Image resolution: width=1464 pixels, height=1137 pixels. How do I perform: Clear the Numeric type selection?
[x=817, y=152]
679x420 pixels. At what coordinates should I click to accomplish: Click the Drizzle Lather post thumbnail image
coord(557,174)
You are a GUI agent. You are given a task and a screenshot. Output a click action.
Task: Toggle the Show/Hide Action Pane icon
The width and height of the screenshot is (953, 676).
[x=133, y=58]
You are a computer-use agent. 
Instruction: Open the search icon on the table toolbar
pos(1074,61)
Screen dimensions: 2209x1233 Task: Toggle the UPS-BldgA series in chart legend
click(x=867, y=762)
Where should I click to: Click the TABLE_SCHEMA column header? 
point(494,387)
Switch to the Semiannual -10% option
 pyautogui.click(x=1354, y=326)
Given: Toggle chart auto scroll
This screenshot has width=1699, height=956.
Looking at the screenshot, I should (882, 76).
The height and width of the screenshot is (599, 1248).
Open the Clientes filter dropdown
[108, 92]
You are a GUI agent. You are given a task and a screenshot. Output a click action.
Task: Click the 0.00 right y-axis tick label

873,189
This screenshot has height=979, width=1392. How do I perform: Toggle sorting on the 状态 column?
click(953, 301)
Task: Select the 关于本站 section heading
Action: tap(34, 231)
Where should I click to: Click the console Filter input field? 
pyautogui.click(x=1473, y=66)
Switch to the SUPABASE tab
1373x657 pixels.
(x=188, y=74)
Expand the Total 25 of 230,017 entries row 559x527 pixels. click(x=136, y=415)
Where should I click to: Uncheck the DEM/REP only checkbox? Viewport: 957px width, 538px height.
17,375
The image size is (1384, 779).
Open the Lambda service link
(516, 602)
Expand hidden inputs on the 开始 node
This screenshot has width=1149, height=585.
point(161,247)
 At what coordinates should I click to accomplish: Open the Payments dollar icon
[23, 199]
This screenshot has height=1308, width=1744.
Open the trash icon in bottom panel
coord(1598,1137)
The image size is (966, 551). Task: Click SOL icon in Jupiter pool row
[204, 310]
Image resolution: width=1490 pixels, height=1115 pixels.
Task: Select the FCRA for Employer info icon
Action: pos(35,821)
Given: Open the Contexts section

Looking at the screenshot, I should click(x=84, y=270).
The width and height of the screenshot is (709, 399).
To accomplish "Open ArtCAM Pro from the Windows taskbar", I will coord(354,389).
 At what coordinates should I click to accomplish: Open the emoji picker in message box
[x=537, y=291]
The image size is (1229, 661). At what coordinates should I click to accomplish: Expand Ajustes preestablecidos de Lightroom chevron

● ● ● ●

### ACTIVITY
Your reply must repeat the records above exactly and in full.

### ANSWER
Image resolution: width=1464 pixels, height=1137 pixels. How do I perform: Clear the Numeric type selection?
[x=817, y=152]
679x420 pixels. At what coordinates should I click to accomplish: Click the Drizzle Lather post thumbnail image
coord(557,174)
You are a GUI agent. You are given a task and a screenshot. Output a click action.
Task: Toggle the Show/Hide Action Pane icon
The width and height of the screenshot is (953, 676).
[x=133, y=58]
You are a computer-use agent. 
Instruction: Open the search icon on the table toolbar
pos(1074,61)
Screen dimensions: 2209x1233 Task: Toggle the UPS-BldgA series in chart legend
click(x=867, y=762)
Where should I click to: Click the TABLE_SCHEMA column header? 
point(494,387)
Switch to the Semiannual -10% option
 pyautogui.click(x=1354, y=326)
Given: Toggle chart auto scroll
This screenshot has width=1699, height=956.
Looking at the screenshot, I should (882, 76).
The height and width of the screenshot is (599, 1248).
Open the Clientes filter dropdown
[108, 92]
You are a GUI agent. You are given a task and a screenshot. Output a click action.
Task: Click the 0.00 right y-axis tick label

873,189
This screenshot has height=979, width=1392. How do I perform: Toggle sorting on the 状态 column?
click(953, 301)
Task: Select the 关于本站 section heading
Action: tap(34, 231)
Where should I click to: Click the console Filter input field? 
pyautogui.click(x=1473, y=66)
Switch to the SUPABASE tab
1373x657 pixels.
(x=188, y=74)
Expand the Total 25 of 230,017 entries row 559x527 pixels. click(x=136, y=415)
Where should I click to: Uncheck the DEM/REP only checkbox? Viewport: 957px width, 538px height.
17,375
The image size is (1384, 779).
Open the Lambda service link
(516, 602)
Expand hidden inputs on the 开始 node
This screenshot has width=1149, height=585.
point(161,247)
 At what coordinates should I click to accomplish: Open the Payments dollar icon
[23, 199]
This screenshot has height=1308, width=1744.
Open the trash icon in bottom panel
coord(1598,1137)
The image size is (966, 551). Task: Click SOL icon in Jupiter pool row
[204, 310]
Image resolution: width=1490 pixels, height=1115 pixels.
Task: Select the FCRA for Employer info icon
Action: pos(35,821)
Given: Open the Contexts section

Looking at the screenshot, I should click(x=84, y=270).
The width and height of the screenshot is (709, 399).
To accomplish "Open ArtCAM Pro from the Windows taskbar", I will coord(354,389).
 At what coordinates should I click to accomplish: Open the emoji picker in message box
[x=537, y=291]
The image size is (1229, 661). At what coordinates should I click to accomplish: Expand Ajustes preestablecidos de Lightroom chevron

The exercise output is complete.